Beneath this task are records; print exactly the stretch of them from the line with "The image size is (359, 222)." through the line with "Task: Click the войти link in top bar", both ends included.

--- Provided entries Enclosed Below ---

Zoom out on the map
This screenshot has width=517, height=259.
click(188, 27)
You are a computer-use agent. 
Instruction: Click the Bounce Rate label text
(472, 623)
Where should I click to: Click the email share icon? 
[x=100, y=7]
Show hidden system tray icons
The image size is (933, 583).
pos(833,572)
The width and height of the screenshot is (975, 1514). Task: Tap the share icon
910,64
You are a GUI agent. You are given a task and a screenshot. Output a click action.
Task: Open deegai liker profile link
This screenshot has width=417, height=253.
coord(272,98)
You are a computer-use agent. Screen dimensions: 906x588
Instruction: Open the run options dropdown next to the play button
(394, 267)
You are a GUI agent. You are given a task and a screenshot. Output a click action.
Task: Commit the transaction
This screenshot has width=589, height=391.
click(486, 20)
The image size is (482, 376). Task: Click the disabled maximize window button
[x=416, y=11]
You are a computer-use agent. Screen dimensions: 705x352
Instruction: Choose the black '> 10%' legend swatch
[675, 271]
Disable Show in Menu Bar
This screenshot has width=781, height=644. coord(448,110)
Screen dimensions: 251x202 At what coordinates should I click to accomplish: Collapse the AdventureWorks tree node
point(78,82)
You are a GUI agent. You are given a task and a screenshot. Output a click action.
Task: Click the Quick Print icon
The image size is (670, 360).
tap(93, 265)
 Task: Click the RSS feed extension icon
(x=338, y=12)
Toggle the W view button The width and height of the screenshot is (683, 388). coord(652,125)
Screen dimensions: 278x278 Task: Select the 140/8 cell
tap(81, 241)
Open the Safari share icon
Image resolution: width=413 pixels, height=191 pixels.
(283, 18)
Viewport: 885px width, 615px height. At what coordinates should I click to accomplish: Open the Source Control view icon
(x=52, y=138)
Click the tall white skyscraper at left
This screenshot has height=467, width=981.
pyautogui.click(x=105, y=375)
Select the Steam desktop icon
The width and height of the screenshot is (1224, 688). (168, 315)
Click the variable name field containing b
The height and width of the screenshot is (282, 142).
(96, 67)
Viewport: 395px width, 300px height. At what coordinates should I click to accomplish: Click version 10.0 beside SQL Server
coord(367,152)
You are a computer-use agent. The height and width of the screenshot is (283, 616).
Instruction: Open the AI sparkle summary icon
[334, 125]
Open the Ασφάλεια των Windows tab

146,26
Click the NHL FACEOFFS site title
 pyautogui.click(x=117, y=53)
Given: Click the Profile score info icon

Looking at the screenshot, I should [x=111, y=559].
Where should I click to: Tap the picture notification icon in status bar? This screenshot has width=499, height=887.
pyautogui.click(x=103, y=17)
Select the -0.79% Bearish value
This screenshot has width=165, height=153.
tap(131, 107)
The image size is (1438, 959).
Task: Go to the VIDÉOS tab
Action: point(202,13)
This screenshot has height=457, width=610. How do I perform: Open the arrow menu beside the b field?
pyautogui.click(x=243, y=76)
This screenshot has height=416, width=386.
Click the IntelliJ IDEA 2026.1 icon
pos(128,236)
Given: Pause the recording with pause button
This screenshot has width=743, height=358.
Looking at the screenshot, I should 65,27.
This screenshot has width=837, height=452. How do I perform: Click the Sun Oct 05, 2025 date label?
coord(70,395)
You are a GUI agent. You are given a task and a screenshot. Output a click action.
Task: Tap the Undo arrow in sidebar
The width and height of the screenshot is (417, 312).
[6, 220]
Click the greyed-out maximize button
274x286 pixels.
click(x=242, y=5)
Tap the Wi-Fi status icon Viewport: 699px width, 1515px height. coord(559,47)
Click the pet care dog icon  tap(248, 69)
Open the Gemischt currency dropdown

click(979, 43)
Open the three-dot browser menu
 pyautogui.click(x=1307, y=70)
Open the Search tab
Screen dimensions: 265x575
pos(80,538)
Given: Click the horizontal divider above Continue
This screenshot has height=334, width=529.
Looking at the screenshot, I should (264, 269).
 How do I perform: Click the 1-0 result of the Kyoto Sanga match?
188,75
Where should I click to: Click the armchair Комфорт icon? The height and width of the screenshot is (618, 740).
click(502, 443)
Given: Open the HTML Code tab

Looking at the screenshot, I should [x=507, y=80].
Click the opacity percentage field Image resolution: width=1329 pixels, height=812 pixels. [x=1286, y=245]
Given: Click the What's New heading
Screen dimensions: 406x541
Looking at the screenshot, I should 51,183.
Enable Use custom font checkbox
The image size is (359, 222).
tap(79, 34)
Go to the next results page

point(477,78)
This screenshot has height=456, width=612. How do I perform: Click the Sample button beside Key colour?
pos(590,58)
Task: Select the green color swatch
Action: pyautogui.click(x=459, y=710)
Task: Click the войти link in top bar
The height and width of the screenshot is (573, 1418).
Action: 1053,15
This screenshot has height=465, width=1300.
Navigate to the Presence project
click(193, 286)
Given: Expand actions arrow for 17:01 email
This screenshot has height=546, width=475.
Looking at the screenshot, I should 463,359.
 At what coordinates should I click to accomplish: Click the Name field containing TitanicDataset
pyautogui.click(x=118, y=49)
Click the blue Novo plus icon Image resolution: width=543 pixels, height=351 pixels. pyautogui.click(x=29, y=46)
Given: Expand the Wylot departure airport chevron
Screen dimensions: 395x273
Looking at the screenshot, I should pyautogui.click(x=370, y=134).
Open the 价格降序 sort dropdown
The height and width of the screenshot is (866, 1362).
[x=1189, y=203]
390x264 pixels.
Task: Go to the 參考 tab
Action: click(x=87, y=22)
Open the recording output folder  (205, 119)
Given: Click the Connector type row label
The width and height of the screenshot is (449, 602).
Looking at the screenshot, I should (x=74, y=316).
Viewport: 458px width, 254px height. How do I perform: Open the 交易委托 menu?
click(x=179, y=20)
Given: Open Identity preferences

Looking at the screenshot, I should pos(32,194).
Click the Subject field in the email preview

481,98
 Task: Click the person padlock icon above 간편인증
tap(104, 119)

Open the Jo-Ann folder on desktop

--- End of Enclosed Provided entries ---

Exercise answer:
The image size is (359, 222).
tap(79, 34)
Go to the next results page

point(477,78)
This screenshot has height=456, width=612. How do I perform: Click the Sample button beside Key colour?
pos(590,58)
Task: Select the green color swatch
Action: pyautogui.click(x=459, y=710)
Task: Click the войти link in top bar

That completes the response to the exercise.